In 2017, the National Coalition of Anti-Violence Programs documented a record number of anti-LGBTQ murders, the highest in its 20 years of reporting: 52. Of those, 27 victims were transgender, and 22 were trans women of color. According to the 2015 U.S. Transgender Survey, 54 percent of trans people experience intimate partner violence at some point in their lives.
In Doroshow’s case, according to her attorney, John coerced her into doing sex work for his profit. He was also mentally abusive and physically harmful. “It’s been a long history of abuse,” Doroshow told The Appeal. “A very long history. Even when I got away, he still kept coming, demanding, being bossy.”
Melissa Broudo, co-director of the Sharmus Outlaw Advocacy and Rights (SOAR) Institute, a nonprofit advocacy group for the rights of sex workers and trafficking victims where Doroshow also serves as a community advisor, says trans women are particularly susceptible to violence and trafficking by an abusive partner. “The social stigma and marginalization and shaming really leave you open to people taking advantage,” she said.
And police interactions sometimes add to the harm. The 2015 U.S. Transgender Survey found that 58 percent of trans people who interact with police report mistreatment, ranging from verbal harassment and misgendering to assault.
On February 8, New York City First Lady Chirlane McCray announced a new hotline and online resource center for victims of domestic violence, coinciding with a public awareness campaign focused on diversity. “We know that no gender, ethnicity, or social class is unaffected by this very personal type of violence,” she said.
But Catherine Shugrue dos Santos, co-director of client services at the New York City Anti-Violence Project, the city’s only LGBTQ-specific service provider for victims of intimate partner violence, says, in practice, “anyone who falls outside that paradigm that says cis straight men abuse cis straight women is left out.”

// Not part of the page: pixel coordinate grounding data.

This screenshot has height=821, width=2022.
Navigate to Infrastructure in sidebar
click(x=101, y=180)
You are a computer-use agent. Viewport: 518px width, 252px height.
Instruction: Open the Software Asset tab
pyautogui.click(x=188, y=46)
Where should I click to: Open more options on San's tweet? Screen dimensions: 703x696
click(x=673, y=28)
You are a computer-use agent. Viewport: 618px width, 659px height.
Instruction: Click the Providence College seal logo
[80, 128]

Red S. is an organizer with Survived and Punished, a national grassroots coalition of anti-violence and prison abolition groups. Survived and Punished provided court support for Doroshow, whom they see as just the latest victim of a criminal justice system that applies the “victim” label selectively. Their group has also organized around Bresha Meadows, a 14-year-old who was incarcerated from July 2016 until early this month for killing her abusive father.
“We cannot afford to play into the perfect victim narrative,” Red told The Appeal. “We have to own our complicated, trauma-filled lives, and we have to support people when they have to use violence.”

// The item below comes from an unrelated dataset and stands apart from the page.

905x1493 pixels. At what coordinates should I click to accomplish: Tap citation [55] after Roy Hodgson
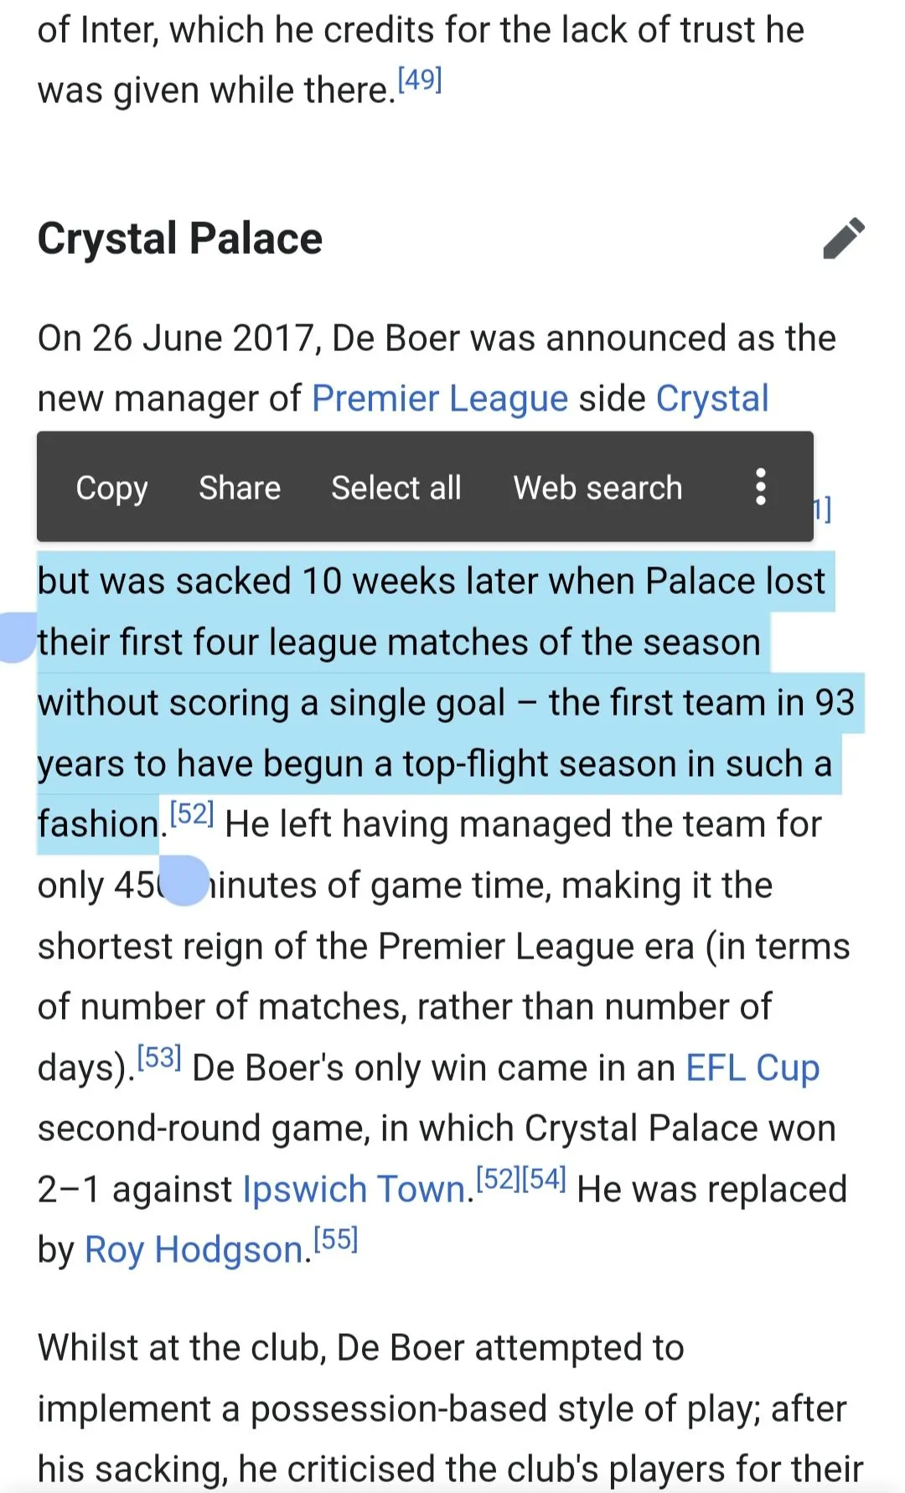[336, 1239]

he assault, her arrest, and prosecution interrupted what Doroshow describes lovingly and emphatically as “the work.” Two years ago, she launched Gays and Lesbians Living in a Transgender Society, which offers assistance with healthcare, housing and education to transgender sex workers, nationally and globally. Services can be as specific as a new outfit for a job interview, or a last-minute bus ticket away from a dangerous situation.

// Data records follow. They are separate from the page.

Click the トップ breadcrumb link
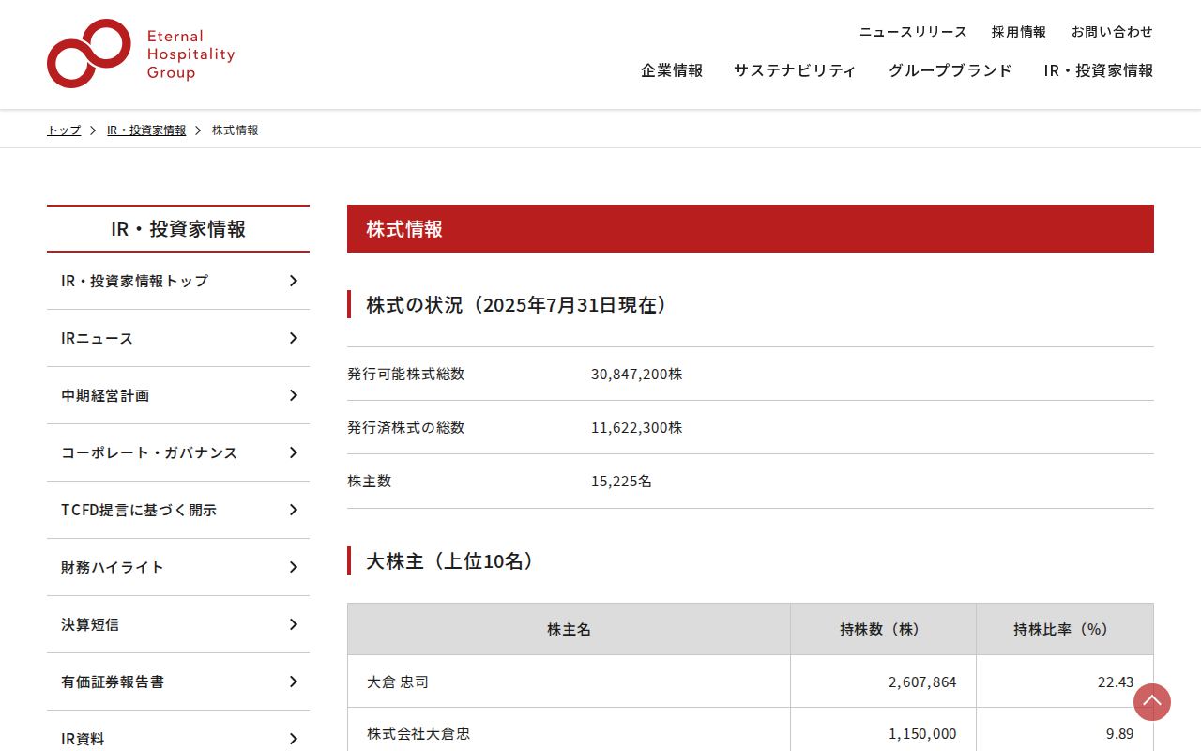The image size is (1201, 751). click(64, 130)
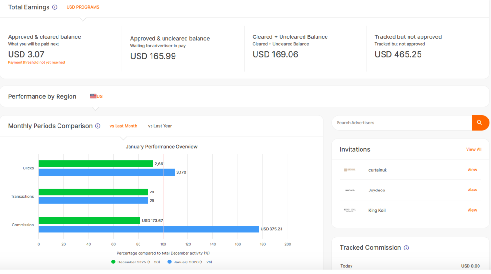The height and width of the screenshot is (274, 491).
Task: Click the info icon next to Monthly Periods Comparison
Action: [98, 126]
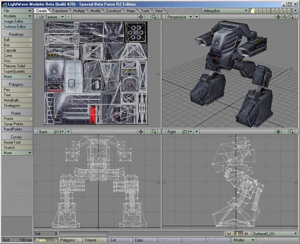The image size is (300, 244).
Task: Click the pan icon in UV Texture viewport
Action: point(141,17)
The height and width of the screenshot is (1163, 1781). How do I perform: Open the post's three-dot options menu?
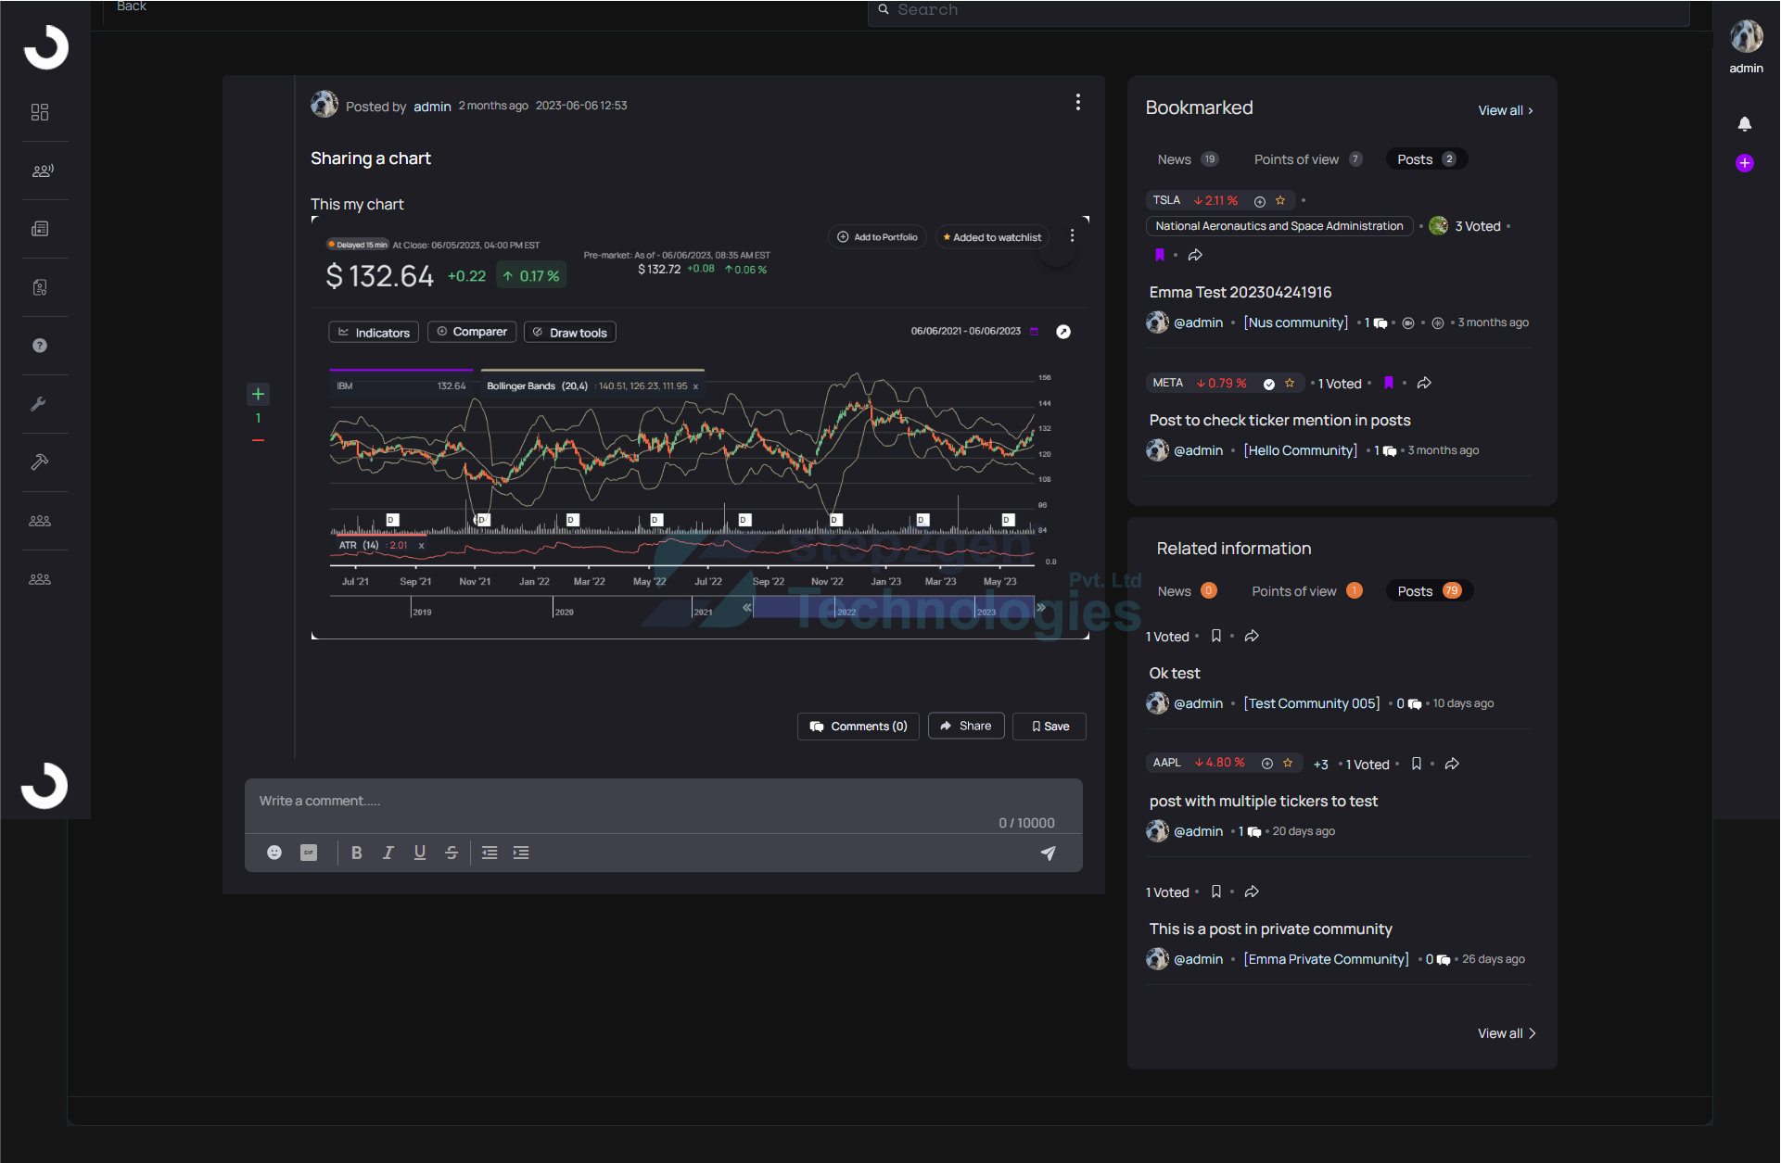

Doroshow also serves on the boards of numerous nonprofits, including the Caribbean Equality Alliance. She’d like to see trans people develop sensitivity training for police departments, and train themselves in self-defense.
“We have … to train ourselves to protect ourselves,” she said.
With the order of protection in place against her, Legal Aid attorney Carbonaro says Doroshow is “the only one that gets in trouble if [John] calls the police on her. And so she really needs to protect herself. She’s so afraid to leave her house.”
Standing outside the courthouse in Queens after Judge Serita issued her ACD, Doroshow seemed somewhat relieved, asking her assembled friends for a cigarette. But she emphasized that she’s still on high alert.
“My abuser actually is protected,” she added. “In some kind of way, the system still failed me. I’m not safe at all.”